In the entries starting at the line that contains "Task: Click the 添加连接件 button" and ending at the last entry, replace "Switch" with "Go" and write those lines out again with nothing else changed. Leave the pictures out of your answer.

┄┄┄┄┄┄┄┄┄┄┄┄┄┄┄┄┄┄┄┄

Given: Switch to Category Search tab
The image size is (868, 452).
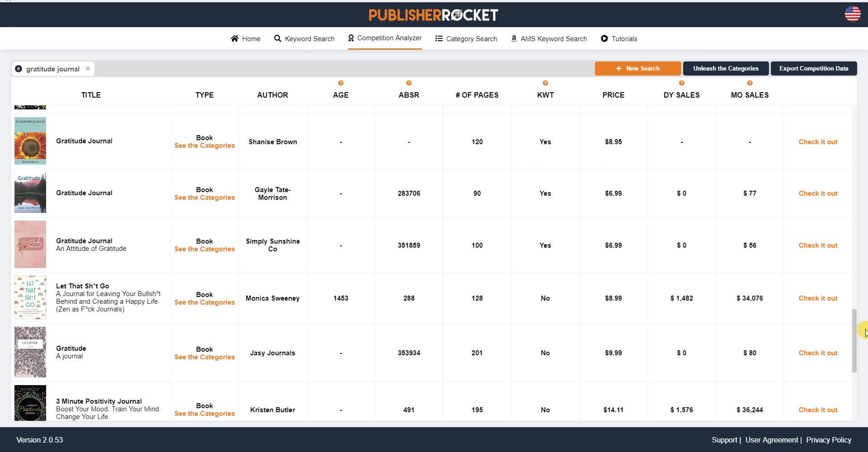Looking at the screenshot, I should pyautogui.click(x=466, y=39).
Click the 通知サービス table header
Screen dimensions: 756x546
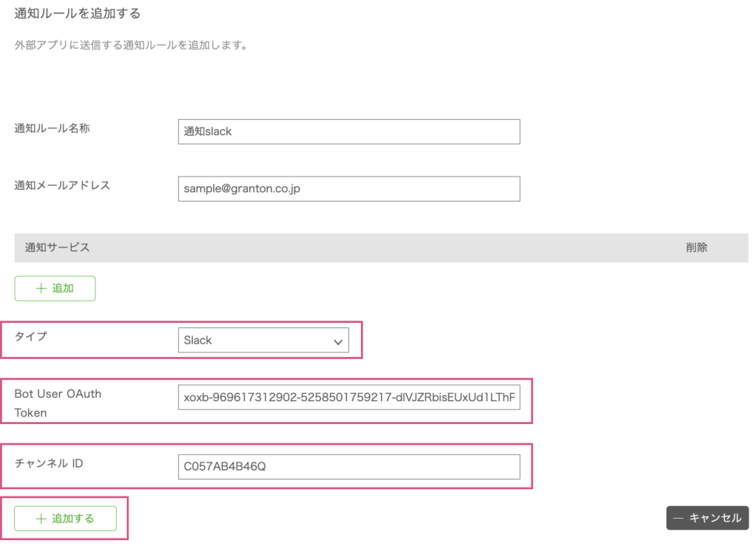[x=52, y=248]
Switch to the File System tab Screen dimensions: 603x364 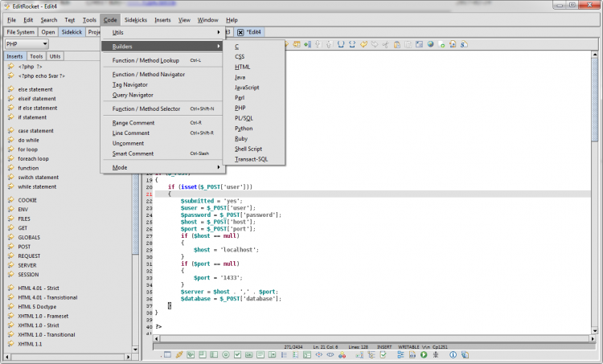[x=20, y=32]
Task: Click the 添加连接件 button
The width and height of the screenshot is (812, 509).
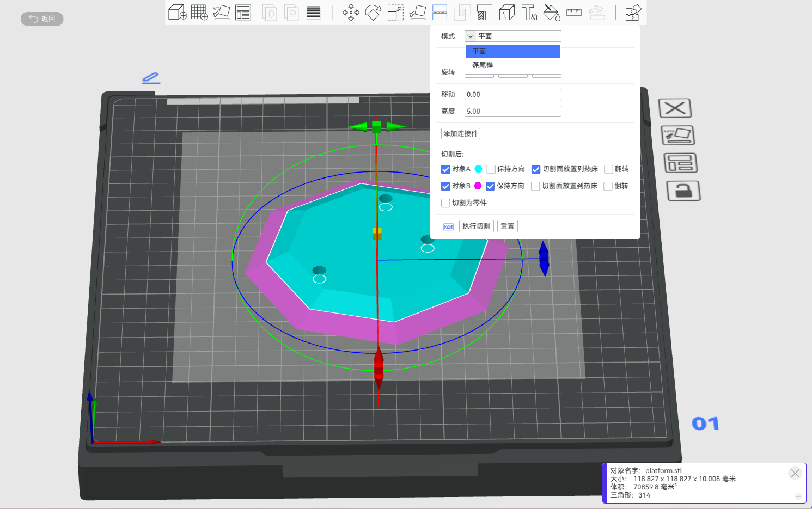Action: (x=460, y=134)
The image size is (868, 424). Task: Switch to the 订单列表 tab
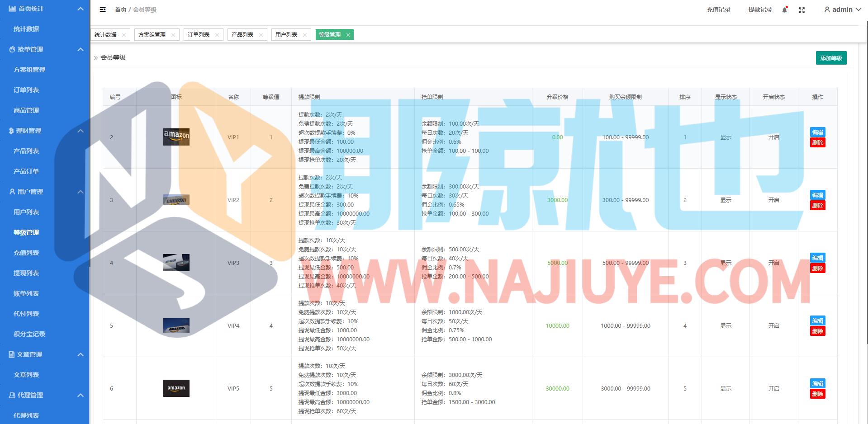pyautogui.click(x=199, y=35)
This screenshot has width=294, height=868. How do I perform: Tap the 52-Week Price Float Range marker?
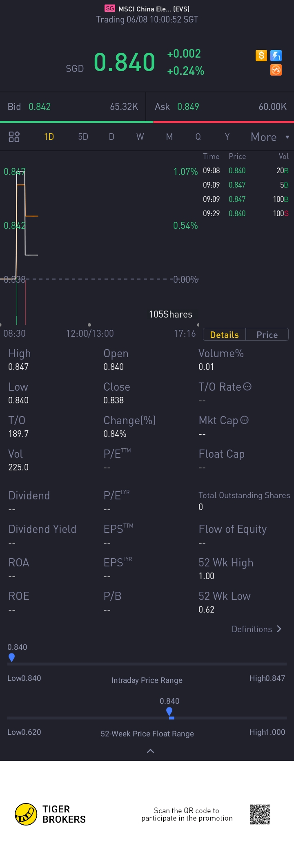(169, 711)
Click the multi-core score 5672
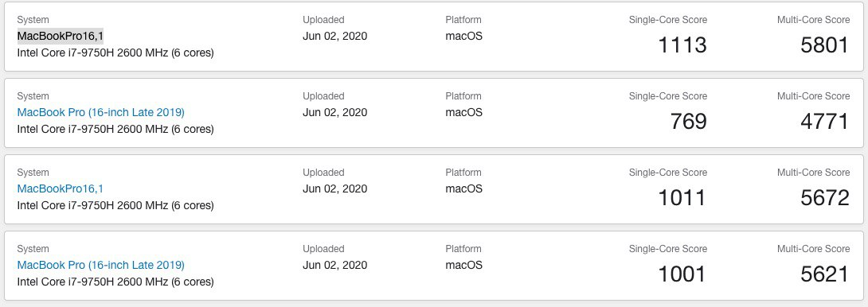 825,197
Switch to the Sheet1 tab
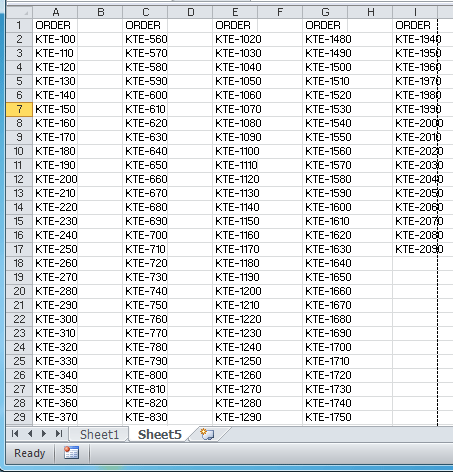453x472 pixels. (x=99, y=434)
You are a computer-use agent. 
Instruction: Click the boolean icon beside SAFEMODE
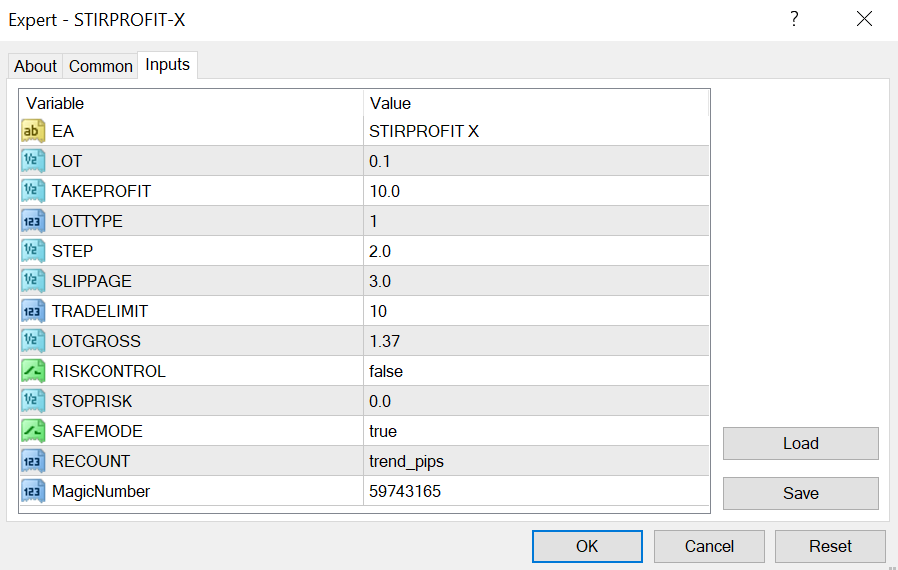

┄┄┄┄┄┄┄┄┄┄┄┄┄┄┄┄┄┄┄┄

• [Result of this task]:
Task: Click the 添加连接件 button
The width and height of the screenshot is (812, 509).
Action: (x=460, y=134)
The image size is (868, 424). Task: Go to the 订单列表 tab
pyautogui.click(x=199, y=35)
This screenshot has width=294, height=868. How do I perform: Tap the 52-Week Price Float Range marker?
(169, 711)
Click the multi-core score 5672
 825,197
Go to the Sheet1 tab
453x472 pixels. (x=99, y=434)
You are a computer-use agent. 
Instruction: Click the boolean icon beside SAFEMODE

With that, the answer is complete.